Last spring, the nonprofit development organization I'm helping to run appealed to the people of Concord, Mass. (where I gave a lecture) and others we approached personally for money to reconstruct Akokolacha's ruined houses. The response was breathtaking - $18,000 in private donations to build a symbolic bridge between a small American town and a crippled village in Afghanistan.

By September, we'd held several shuras - or council meetings - with the villagers. Top of the repair list were houses rendered truly uninhabitable by the bombing - we weren't doing cracked ceilings. The villagers wanted to start with the mosque and the house of a crotchety, feisty elder called Hajji Baba. Least popular was our decision to build standard houses for everyone: three rooms, a veranda, a kitchen, and a bathroom. The decision was a result of the impossibility of getting good-faith descriptions of the houses that had been destroyed.

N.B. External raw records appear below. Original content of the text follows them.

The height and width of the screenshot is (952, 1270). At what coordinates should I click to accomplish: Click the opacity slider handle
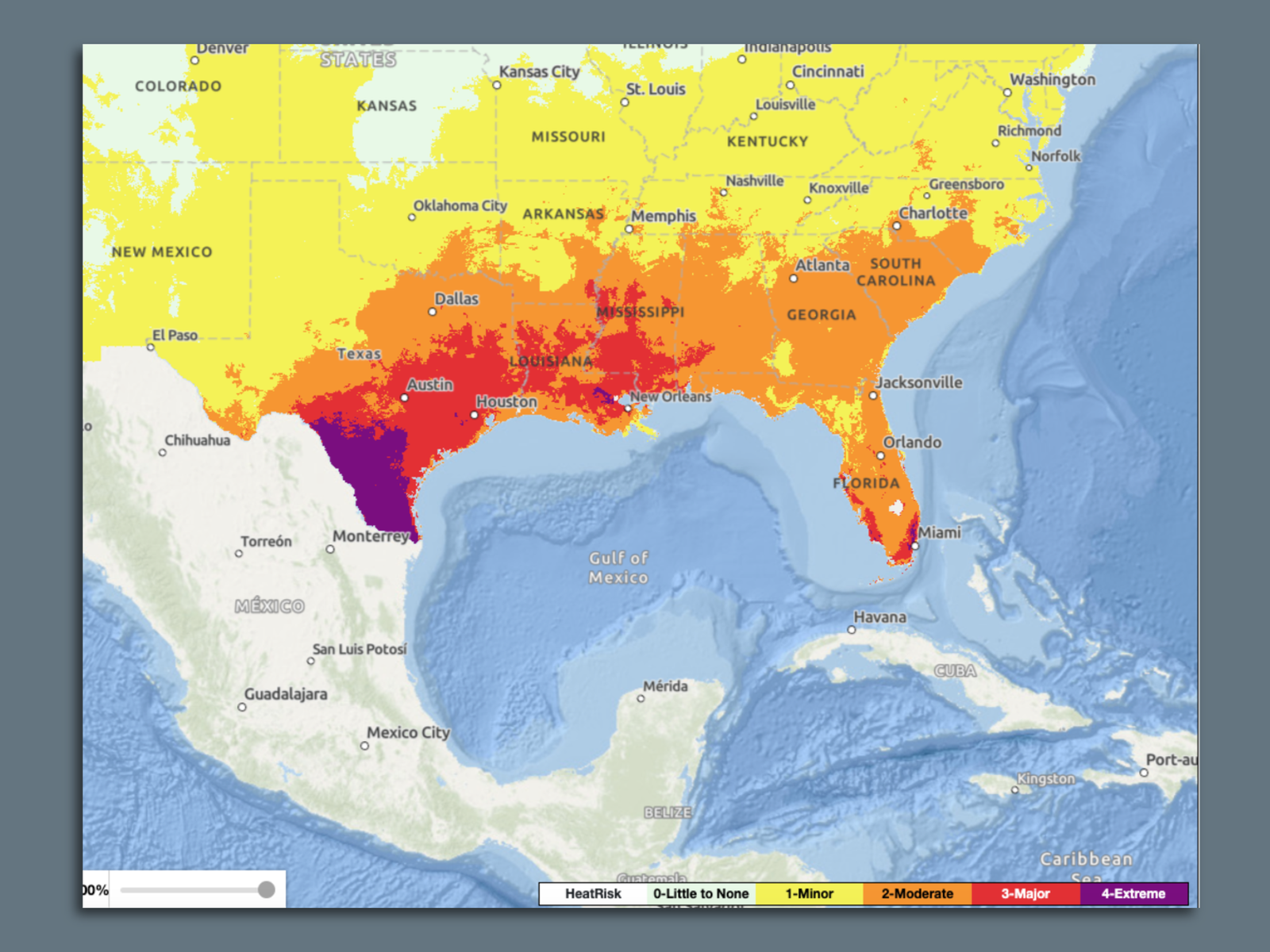(x=267, y=889)
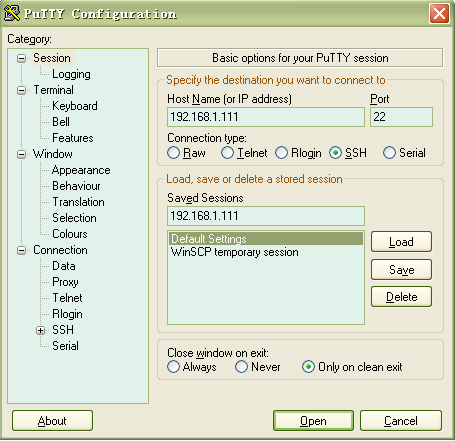455x441 pixels.
Task: Choose Serial connection type
Action: point(389,153)
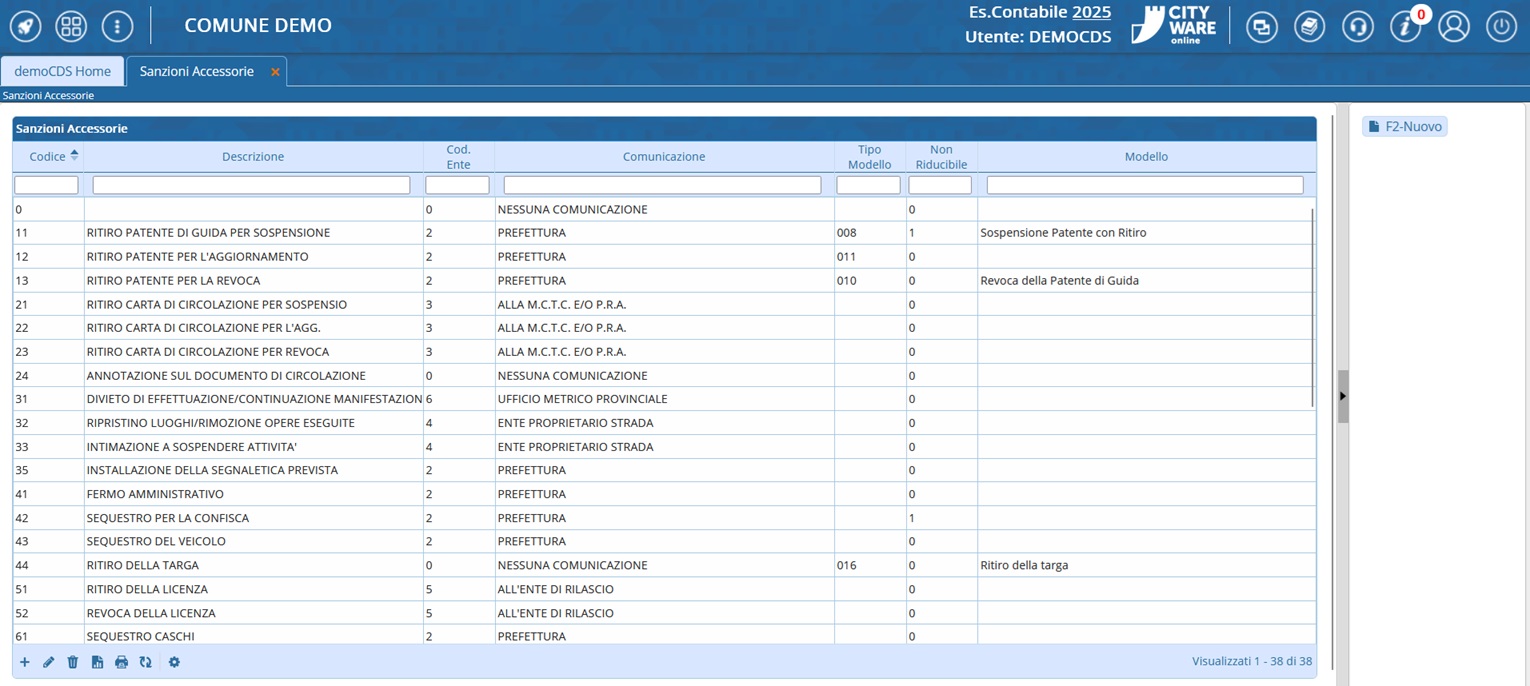
Task: Sort by the Codice column header
Action: point(48,156)
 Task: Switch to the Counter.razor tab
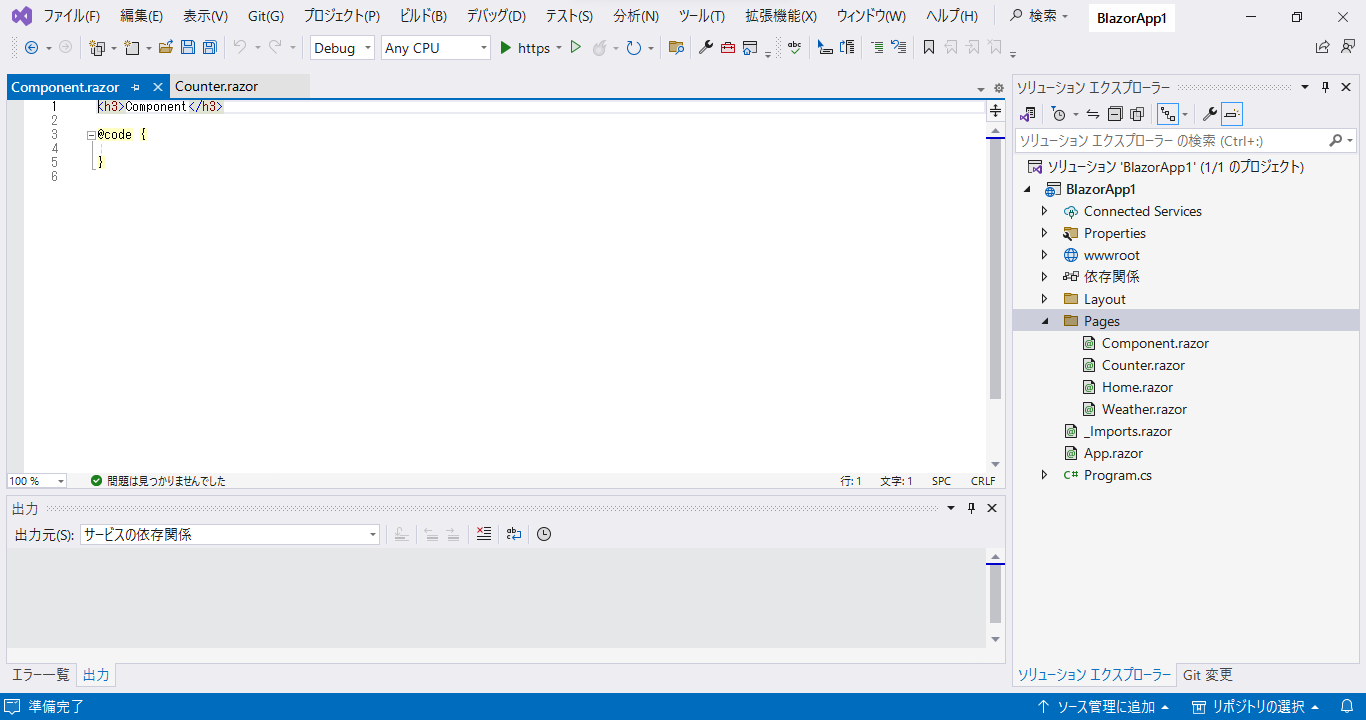pyautogui.click(x=217, y=87)
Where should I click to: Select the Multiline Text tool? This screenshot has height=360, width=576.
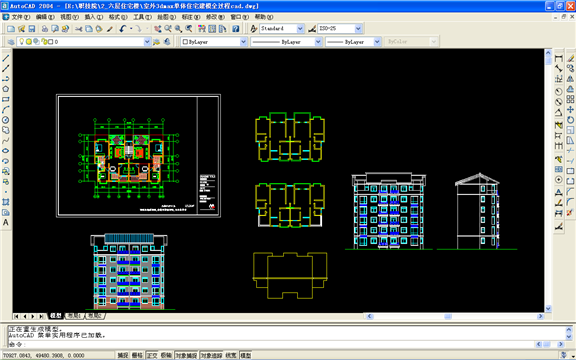click(x=6, y=223)
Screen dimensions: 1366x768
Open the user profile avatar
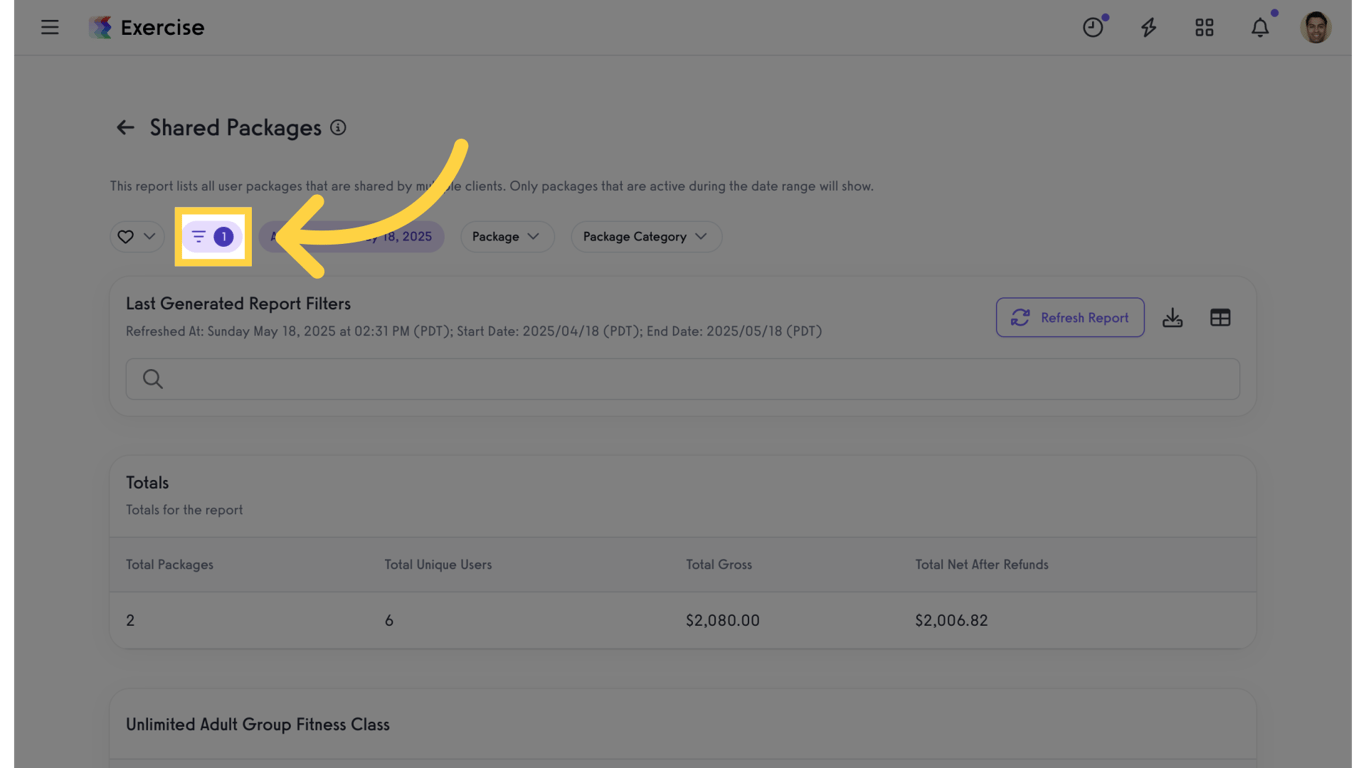point(1315,28)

At first, I was hurt and offended by the villagers' attitude. Abdullah has remained so. He's run rebuilding projects for 20 years and has seen boundless permutations of ingratitude, theft, and corruption. He's bitter about those of his people he feels dishonor the rest. Akokolacha's residents disgust him, and he shows it.

I'd been describing Afghanistan to friends as a society suffering from collective posttraumatic shock. Now I was seeing the reality behind the metaphor. For a quarter century, Akokolacha inhabitants have been deprived of a future, of the wherewithal to think ahead, to husband resources for later wise investment. Their destiny - appalling suffering or sudden bounty handed out for no apparent reason - has come down upon them arbitrarily, usually at the hand of outsiders. So what matters is right now. And the villagers were trying to leverage as much as they could get right now.

I learned to deflect their complaints and requests with bluff repartee. And so, despite some nagging internal misgivings, I informed them of the dimensions of their future standard houses at the shura.

Hilarious old Hajji Baba, who is toothless and wears dark glasses with one lens poked out, balked. First he insisted he didn't want a house at all unless the rooms were seven meters long. Then he tried to bargain down to six. We'd agreed on five, and we were sticking to it. We told Hajji Baba we wouldn't force him to have a house and we turned to someone else's. He caved and told us to get cracking - and he was on it like a hawk, complaining and adjusting and pitching in, and cackling and throwing tantrums. Every time I'd show up, his pout would crack into a smile; he'd let me kiss his dirt-caked hand and tease him, and he'd grudgingly agree that the work was OK.